Though they are clearly criminals, it's hard not to feel sorry for them in their circumstances — Zoya for being a (relatively) young and naïve romantic, and Elga simply crazy from age and the horrors she's lived. Zoya's motivation is not always clear, but we love her as much as Will does, and all is forgiven.

There are several (twelve) witches' songs that interrupt the text. This element didn't work for me at all. They suggest neither rhythm nor tune, too cryptic and disordered to work as ballads, too specific and banal in their lyrics to feel like laments, nothing incantatory or enchanting about them. Clearly they are songs sung by witches, but they don't settle on a perspective — witch or human, inner or all-seeing. They neither bring insight nor cause intrigue. They have no charm. (These songs have quashed any temptation I might've had to check out Barlow's werewolf novel, Sharp Teeth, written in free verse.)

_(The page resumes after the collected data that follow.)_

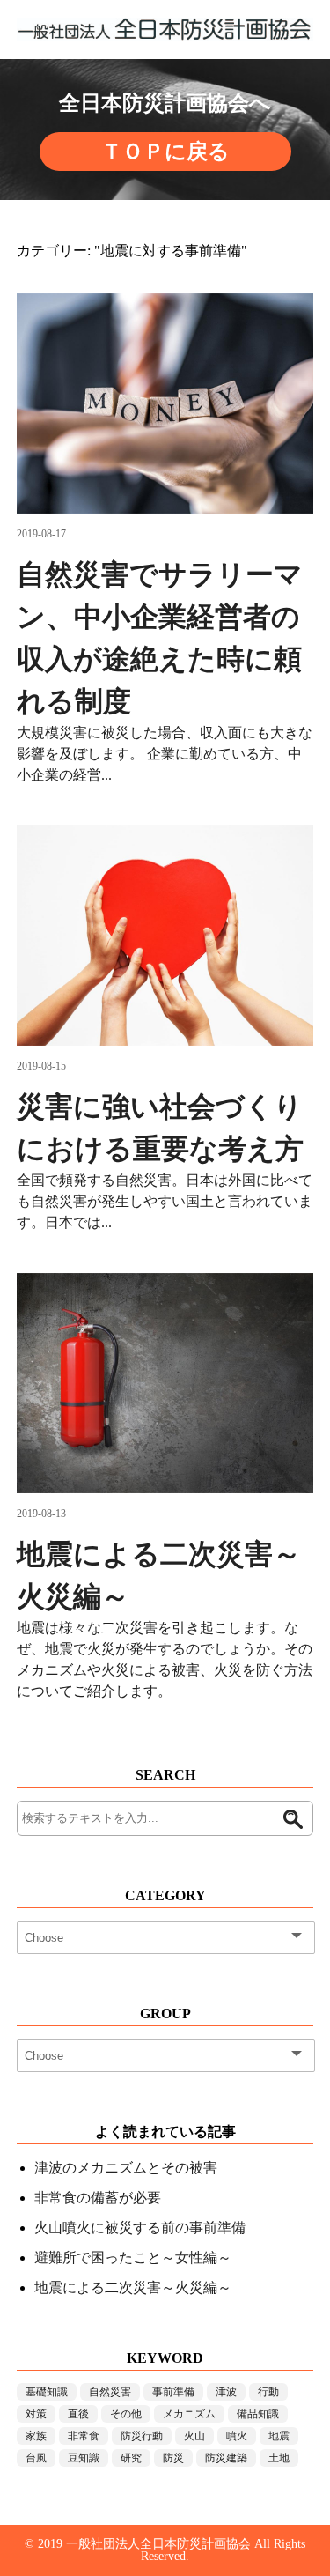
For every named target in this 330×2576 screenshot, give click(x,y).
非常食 (83, 2436)
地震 (279, 2436)
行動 (268, 2392)
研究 (131, 2458)
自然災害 (110, 2392)
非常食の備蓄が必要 (97, 2197)
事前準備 (173, 2392)
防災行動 (142, 2436)
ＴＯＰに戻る (165, 151)
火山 (194, 2436)
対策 (36, 2414)
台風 (36, 2458)
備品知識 (258, 2414)
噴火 (236, 2436)
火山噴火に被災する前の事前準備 (140, 2227)
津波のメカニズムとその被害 (125, 2167)
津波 (226, 2392)
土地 (279, 2458)
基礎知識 (47, 2392)
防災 (173, 2458)
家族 (36, 2436)
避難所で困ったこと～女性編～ (132, 2257)
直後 (78, 2414)
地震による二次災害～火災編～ (132, 2287)
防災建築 (226, 2458)
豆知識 (83, 2458)
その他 (126, 2414)
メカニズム (189, 2414)
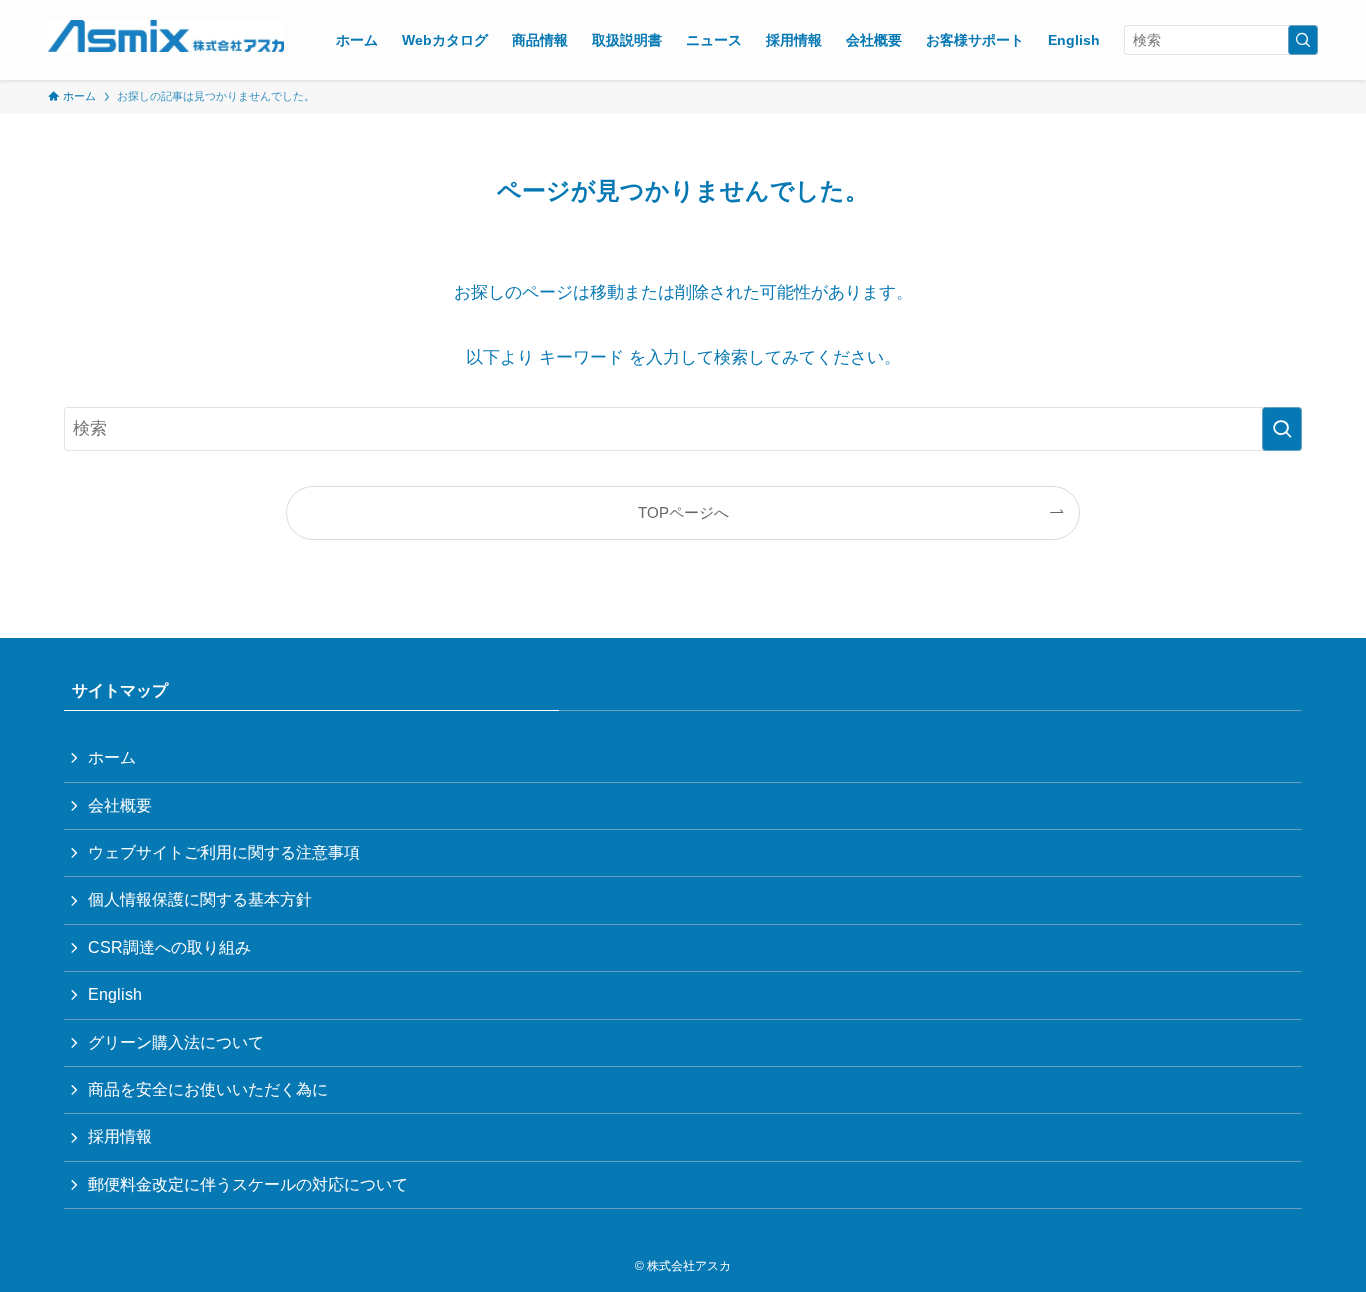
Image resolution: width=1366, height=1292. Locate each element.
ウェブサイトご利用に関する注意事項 (224, 852)
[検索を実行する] (1303, 40)
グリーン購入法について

Witch songs aside, it's a fun book, a quick read, that tugged at my heart strings to rip my romantic streak a little wider.

A sentence I love: "There, finally, she spotted the police car, parked like a turtle sleeping in the sun, waiting to be cracked open for its meat."

Excerpt.

Reviews
Los Angeles Times:
"The blend of James Bond, folk tale, Gogol's humor and surrealism with a corny French detective and a young man's love story all improbably works."

Washington Post:
"Toby Barlow's Babayaga is a novel that asks not to be taken too seriously. This is its most fundamental mistake."